WYMAGANIA ZADANIA - Przepisz bez zmian fragment tekstu o baśni „Garbuska” od słów „Jedna z mam” do słów „ważnego dla siebie.”.

STRONA -
+===+

„Garbuska” – baśń terapeutyczna. Jak czytać ją dziecku?

 
Jedna z mam podzieliła się ze mną swoim doświadczeniem ze wspólnego czytania „Garbuski”. Córka, bardzo wrażliwa dziewczynka, zapytała ją już na wstępie o to, dlaczego rodzice bohaterki są dla swojego dziecka tak oschli. Mama intuicyjnie wiedziała, że każde pytanie rodzące się podczas lektury jest ważnym dialogiem między nią i córką. Nie starała się wybrać najlepszych i najcelniejszych odpowiedzi. Korzystała z prawa do mówienia „Nie wiem” i „Też się zastanawiam, tak jak ty”. I zaczęła pytać córkę, co ona myśli, co czuje. Wtedy pojawiły się piękne odpowiedzi i przemyślenia dziecka. Szczere, głębokie i pozwalające im obu odkryć coś ważnego dla siebie.
 
Baśń terapeutyczna „Garbuska” to pełna przygód historia garbatej Matyldy, która ucieka z domu, bo chce odnaleźć wiedźmę, która spełnia wszystkie życzenia. Legenda mówi, że drogę do wiedźmy znają tylko garbaci ludzie. Po drodze dziewczynka poznaje Karola, chłopca z biednej rodziny i księcia Roberta, który prosi ją o rękę. Chłopcy też szukają wiedźmy i mają do spełnienia własne marzenia. Cały czas dziewczynce towarzyszy Biszkopt (wyjątkowy i bardzo tajemniczy przyjaciel) oraz stara walizka z bardzo niezwykłą zawartością. Rodzice Matyldy nie rozpieszczali jej i nie okazywali miłości, chcieli ją wychować na silną i niezależną córkę. Nocami jednak coś ich dusi w piersiach, wyciągają to więc z serc i chowają w starej walizce…
 
O co pytam dzieci po lekturze „Garbuski”? Pytam, kogo polubiły najbardziej. Na pierwszym miejscu jest Biszkopt (czysta miłość), na drugim sama Garbuska, choć znam przypadki, kiedy dzieci zaczepiają mnie na ulicy, by mi powiedzieć „Proszę Panią, ja kocham Garbuskę”. Najmniejszą sympatią cieszy się książę Robert.

+===+

Dane współrzędnych pozycji -

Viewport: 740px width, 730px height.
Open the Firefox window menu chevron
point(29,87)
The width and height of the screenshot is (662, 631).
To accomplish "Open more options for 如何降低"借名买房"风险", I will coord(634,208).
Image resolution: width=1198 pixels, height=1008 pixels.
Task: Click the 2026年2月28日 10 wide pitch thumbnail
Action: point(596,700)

+===+

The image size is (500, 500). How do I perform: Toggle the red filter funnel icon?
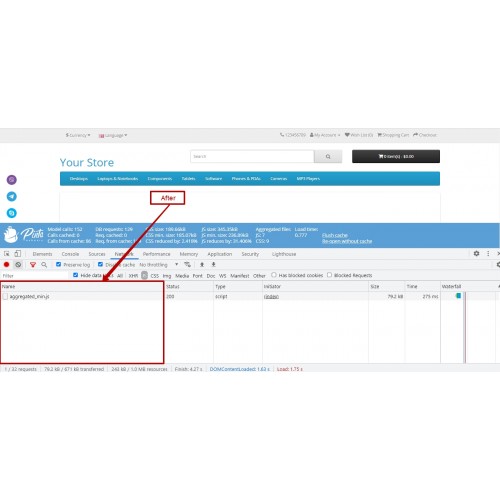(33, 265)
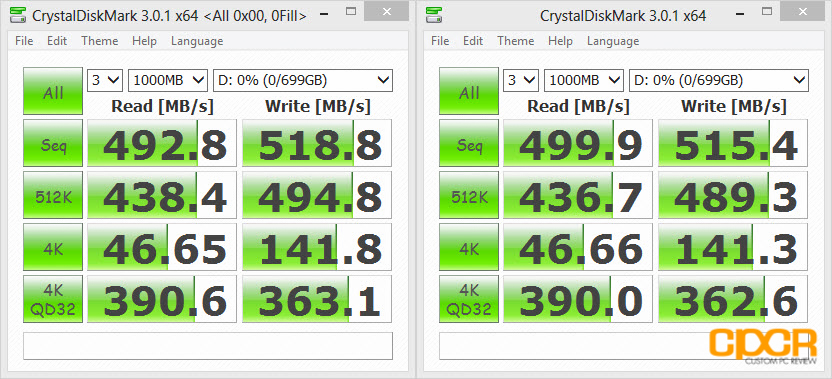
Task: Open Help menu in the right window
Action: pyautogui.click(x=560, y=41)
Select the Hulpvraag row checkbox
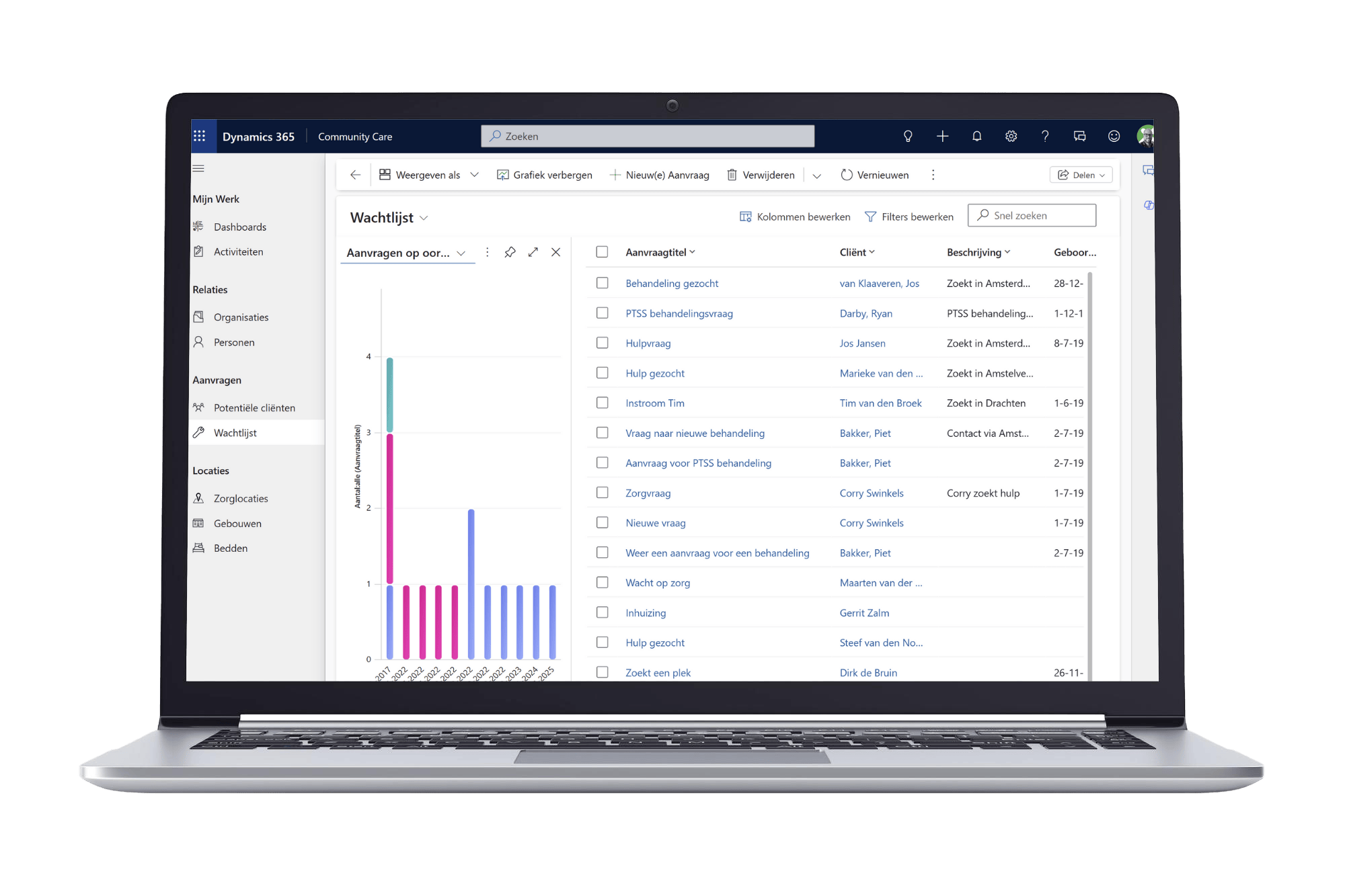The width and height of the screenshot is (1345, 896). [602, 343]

+===+

ROZWIĄZANIE ZADANIA -
Jedna z mam podzieliła się ze mną swoim doświadczeniem ze wspólnego czytania „Garbuski”. Córka, bardzo wrażliwa dziewczynka, zapytała ją już na wstępie o to, dlaczego rodzice bohaterki są dla swojego dziecka tak oschli. Mama intuicyjnie wiedziała, że każde pytanie rodzące się podczas lektury jest ważnym dialogiem między nią i córką. Nie starała się wybrać najlepszych i najcelniejszych odpowiedzi. Korzystała z prawa do mówienia „Nie wiem” i „Też się zastanawiam, tak jak ty”. I zaczęła pytać córkę, co ona myśli, co czuje. Wtedy pojawiły się piękne odpowiedzi i przemyślenia dziecka. Szczere, głębokie i pozwalające im obu odkryć coś ważnego dla siebie.